Avant d’enchanter les lectures et de booster l’imagination de la jeunesse, les sorcières déambulaient,
sans complexe, dans les rues de la Rome antique SALVATORE DI NOLFI
Dans la versatile Cité de Calvin, Halloween a commercialement perdu la main. Mais les histoires de sorcières, fictives ou réelles, n’en finissent pas de magnétiser le jeune public. La preuve par
Harry Potter ou autre Sorcière Camomille. La littérature enfantine a, depuis quelques décennies, transformé l’inquiétant personnage au chaudron magique en figure sécurisante pour les tendres
nuits cauchemardesques. De même que les tours de passe-passe des demoiselles de Charmed, diffusés sur petit écran, envoûtent l’audimat. Comment la suspecte Sorcière de Salem est-elle devenue une
héroïne des temps modernes? Par la magie du féminisme, postulent les spécialistes. Exégèse.
La fameuse chasse
Avant d’enchanter les lectures et de booster l’imagination de la jeunesse, les sorcières déambulaient, sans complexe, dans les rues de
la Rome antique. Et au cœur du Moyen Age, elles vendaient ouvertement leurs filtres d’amour, leurs invocations à la pluie sans que ce négoce ne soit associé au diable.Dès 1450 pourtant, les
faiseuses de sortilèges rejoignent l’axe du mal. La traque peut commencer.

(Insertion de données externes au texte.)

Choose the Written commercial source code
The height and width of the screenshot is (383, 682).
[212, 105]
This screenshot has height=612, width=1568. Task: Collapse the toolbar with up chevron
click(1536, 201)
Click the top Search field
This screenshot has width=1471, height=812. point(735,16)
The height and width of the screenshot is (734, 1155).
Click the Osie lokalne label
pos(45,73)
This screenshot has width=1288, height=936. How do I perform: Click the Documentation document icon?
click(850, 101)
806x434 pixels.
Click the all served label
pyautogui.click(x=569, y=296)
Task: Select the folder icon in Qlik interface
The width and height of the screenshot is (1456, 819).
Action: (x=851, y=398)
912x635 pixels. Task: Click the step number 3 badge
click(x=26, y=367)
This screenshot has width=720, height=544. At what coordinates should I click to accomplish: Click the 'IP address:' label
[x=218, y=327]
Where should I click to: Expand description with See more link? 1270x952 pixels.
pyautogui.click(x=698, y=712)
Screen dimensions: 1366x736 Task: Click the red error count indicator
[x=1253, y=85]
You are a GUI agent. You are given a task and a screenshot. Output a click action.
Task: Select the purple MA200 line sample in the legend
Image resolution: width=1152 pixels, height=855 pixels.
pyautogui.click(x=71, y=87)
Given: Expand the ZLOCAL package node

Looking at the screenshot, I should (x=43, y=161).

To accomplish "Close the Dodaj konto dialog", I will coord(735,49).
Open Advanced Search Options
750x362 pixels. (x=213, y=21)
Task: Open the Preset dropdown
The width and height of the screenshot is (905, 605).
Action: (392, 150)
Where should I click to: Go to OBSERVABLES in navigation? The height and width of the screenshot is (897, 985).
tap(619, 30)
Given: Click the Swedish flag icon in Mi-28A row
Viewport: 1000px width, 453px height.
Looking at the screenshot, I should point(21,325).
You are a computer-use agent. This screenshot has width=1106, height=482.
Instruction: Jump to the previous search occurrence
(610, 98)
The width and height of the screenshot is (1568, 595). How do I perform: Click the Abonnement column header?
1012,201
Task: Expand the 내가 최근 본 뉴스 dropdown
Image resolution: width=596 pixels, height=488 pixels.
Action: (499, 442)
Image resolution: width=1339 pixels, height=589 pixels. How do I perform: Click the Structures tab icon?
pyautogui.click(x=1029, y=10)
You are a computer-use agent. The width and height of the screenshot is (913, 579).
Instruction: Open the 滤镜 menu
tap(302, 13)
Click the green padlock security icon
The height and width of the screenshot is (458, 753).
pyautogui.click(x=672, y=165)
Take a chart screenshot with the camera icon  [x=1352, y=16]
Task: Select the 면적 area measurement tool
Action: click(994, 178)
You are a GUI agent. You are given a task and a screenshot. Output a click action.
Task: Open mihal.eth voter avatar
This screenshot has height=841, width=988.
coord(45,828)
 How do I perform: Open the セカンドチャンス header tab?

En Europe, et en moins de trois siècles, près de 30 millions de femmes, soupçonnées de sorcellerie, sont brûlées vives. Ce pogrom
aurait pu tomber aux oubliettes. Mais la société de l’après-guerre décide de «déterrer les cadavres».«Au XXe siècle, les experts n’ont plus qu’une obsession: recenser les centaines de bûchers
dressés dans les pays à inquisition ou les régions protestantes», explique Christophe Gros du Musée d’ethnographie de Genève.Anna Göldin est l’une des dernières femmes à avoir fait les frais de
cette sanglante poursuite. Un musée vient d’être inauguré en hommage à la jeune servante de Glaris, exécutée en 1782.
Retour en grâce
Et les historiens ne sont pas les seuls à s’être penchés sur le sort des détentrices de recettes plus ou moins maléfiques. Les
féministes, ébranlées par la stigmatisation de ces sacrifiées, ont milité à leur réhabilitation.Comme l’explique Yasmina Foehr Janssens, professeure de littérature médiévale à l’Université de
Genève. «La sorcière suscitait diverses peurs. Celles liées à l’expression de la féminité et du savoir paramédical qu’elle détenait. Même son indépendance — la sorcière était veuve ou célibataire
— semblait équivoque. Démystifiée, elle est devenue une de leurs figures de proue».
Une autre image
Ainsi pour l’universitaire, il n’est guère étonnant que ce personnage, ainsi revu et corrigé, séduise le jeune lectorat. «C’est un
contrepoint à l’image lisse des petites filles modèles. Sa représentation, souvent sous les traits d’une femme hideuse, permet de rompre avec les canons de beauté véhiculés par la publicité»,
reprend-elle.Chargée de cours en Etudes Genre à la faculté genevoise des lettres, Agnese Fidecaro ajoute de l’eau au moulin féministe. «Autrefois, la sorcellerie obéissait à des critères
sexistes. Le pouvoir des garçons relevait du savoir et celui des filles d’un don surnaturel. Avec Harry Potter, la magie s’apprend sur les bancs de Pouldard sans distinction de
genres"
Les envoûteuses du XXIe siècle
La jeteuse de sort, souvent drapée de noir, inspire aussi l’âge tendre jusque dans sa garde-robe. Comme si la fibre thanatologique des
«fashion gothiques» vibrait aux mystères insufflés par les nécromanciennes. «Car si l’homme est du côté de l’esprit, la femme est du côté du corps, de la naissance et de la mort», relève encore
Agnese Fidecaro.Chouchoutées par la littérature, les sorcières — actives dans l’Afgrique animiste — ont-elles complètement disparu des sociétés postindustrielles? Non. Aux Etats-Unis, de nouveaux
cultes célébrant la pensée païenne essaiment. En France, les Wiccanes ont leurs adeptes, leurs réunions secrètes et leur site Internet.